Problem to work on: In the answer, give the entries below exactly, from the first line through the line with "Viewport: 1821px width, 846px height.", with every picture omitted.

Dataset excerpts
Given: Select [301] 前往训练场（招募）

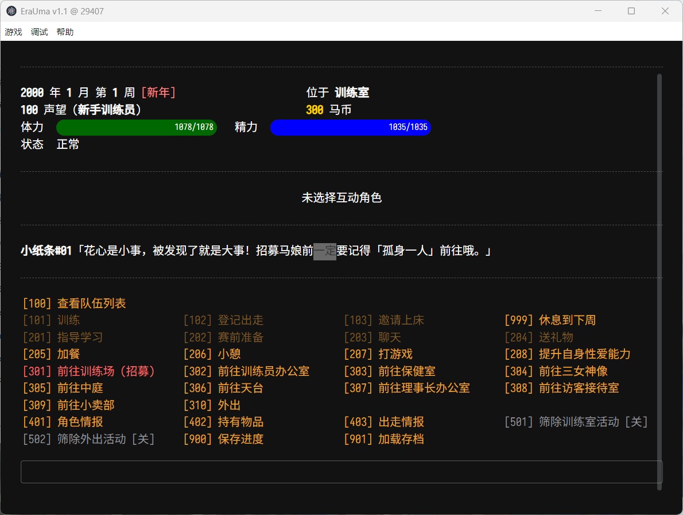Looking at the screenshot, I should click(89, 371).
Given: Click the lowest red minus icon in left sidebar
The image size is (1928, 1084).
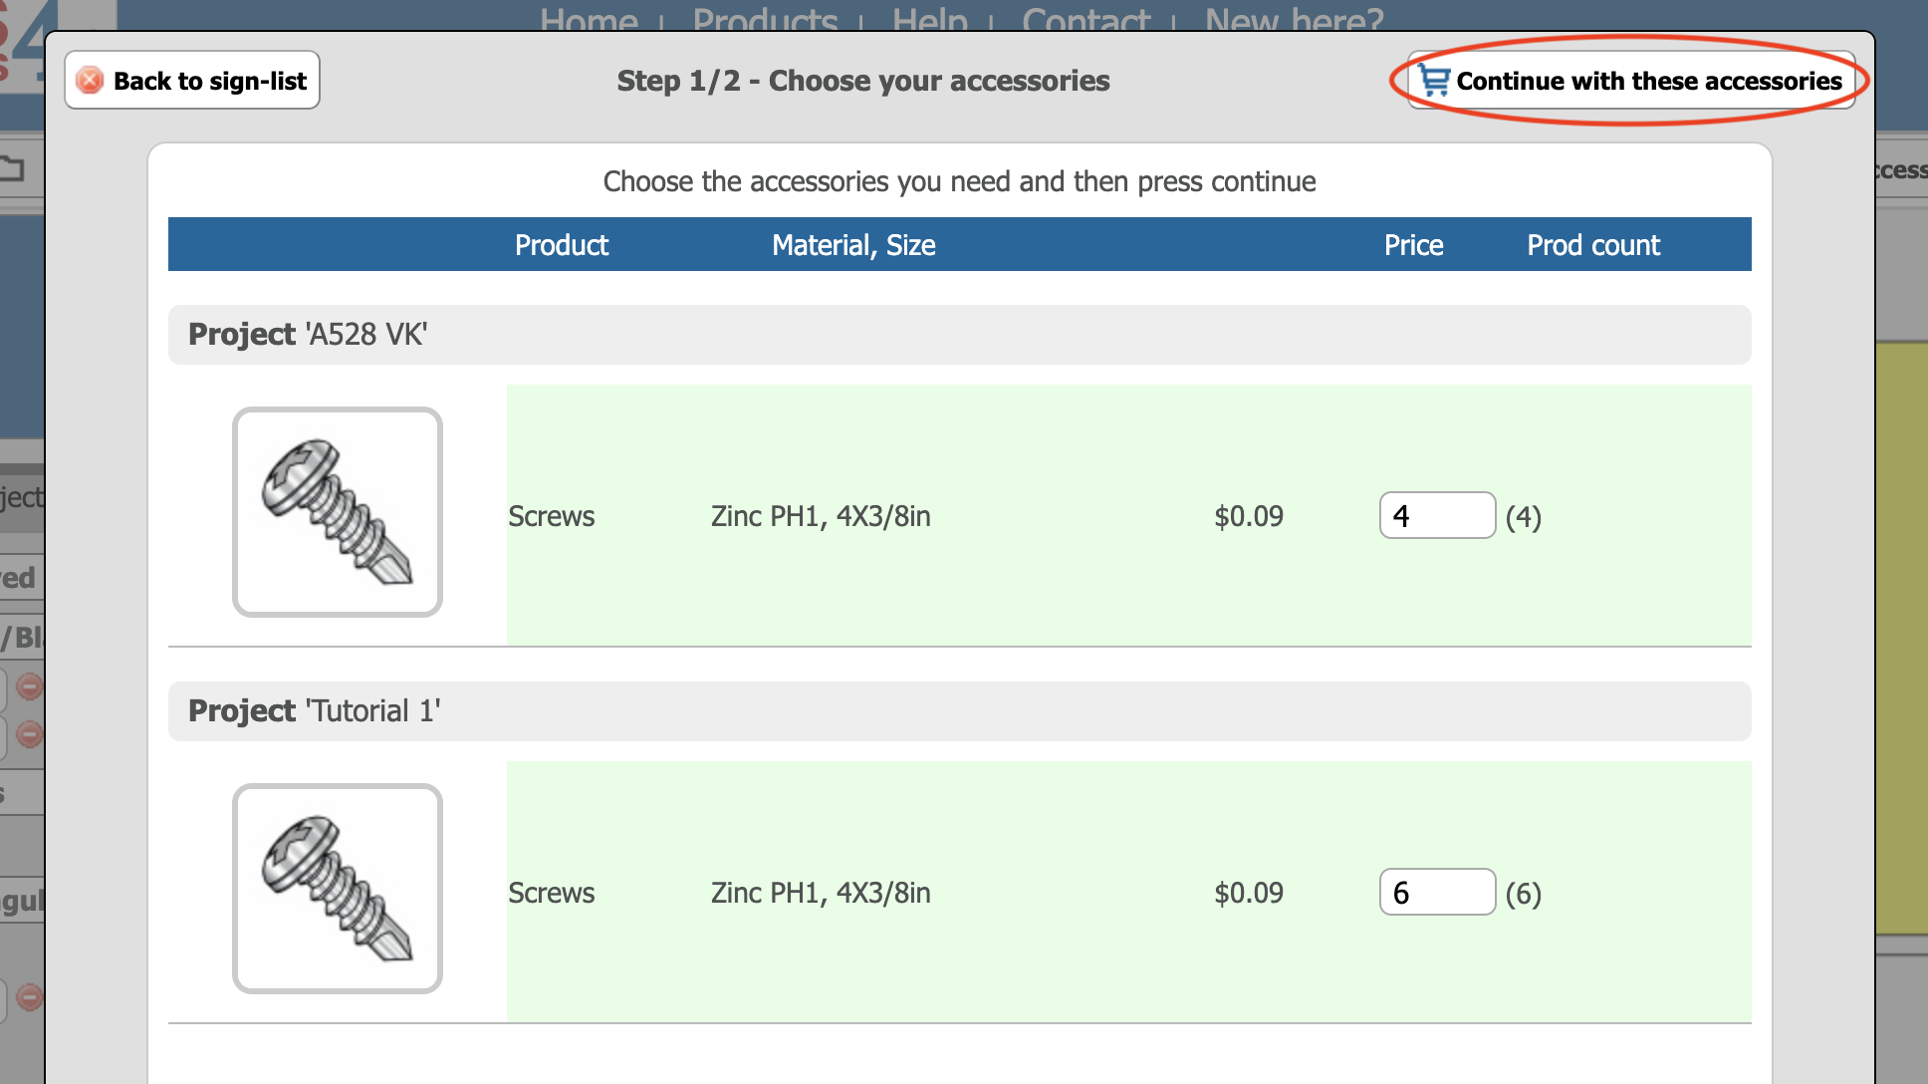Looking at the screenshot, I should click(30, 997).
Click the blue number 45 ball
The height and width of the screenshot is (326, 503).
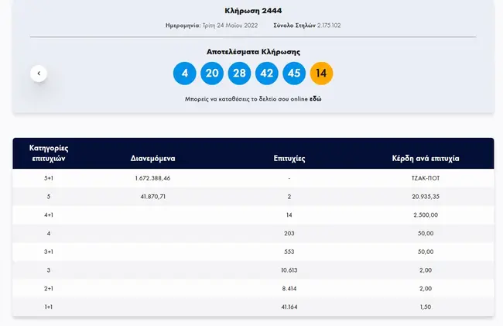point(294,74)
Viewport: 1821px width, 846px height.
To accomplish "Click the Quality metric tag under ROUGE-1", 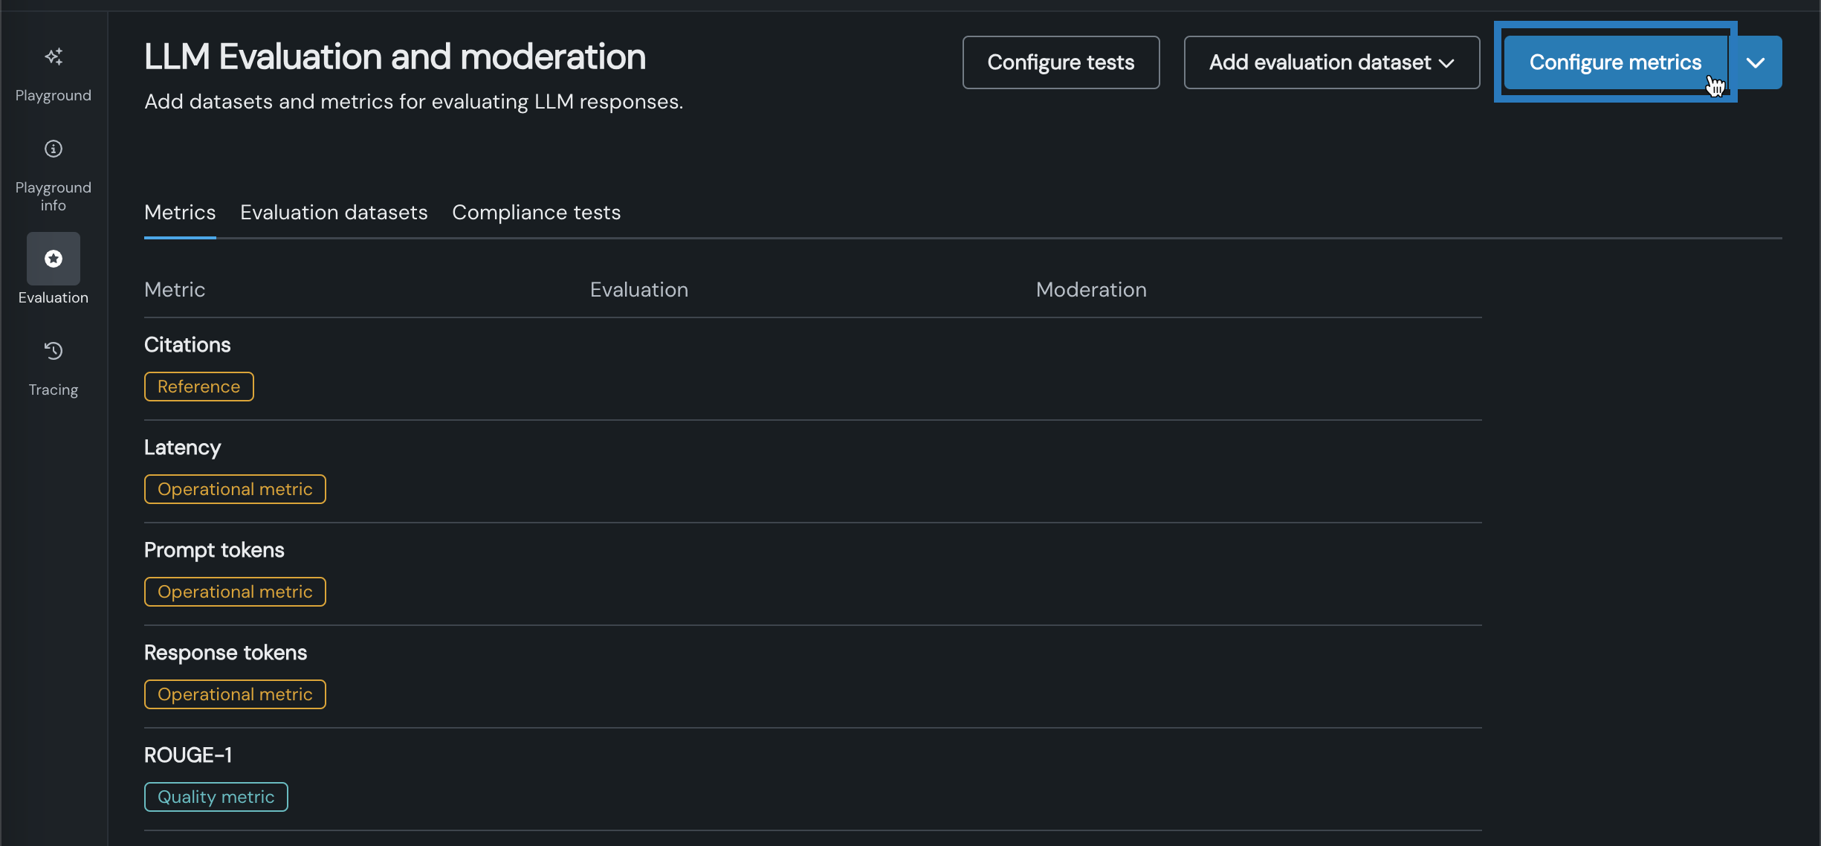I will [x=216, y=797].
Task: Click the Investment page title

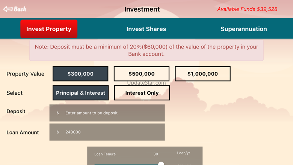Action: point(142,9)
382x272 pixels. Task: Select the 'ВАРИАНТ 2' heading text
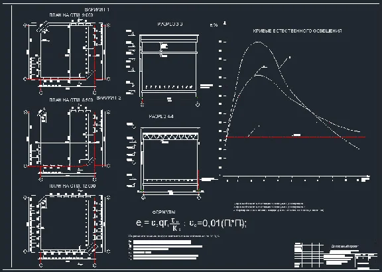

Exercise result:
Given: Select [301] 前往训练场（招募）

Looking at the screenshot, I should click(89, 371).
Given: Click the lowest red minus icon in left sidebar
The image size is (1928, 1084).
Looking at the screenshot, I should click(30, 997).
Click the blue number 45 ball
The height and width of the screenshot is (326, 503).
point(294,74)
Viewport: 1821px width, 846px height.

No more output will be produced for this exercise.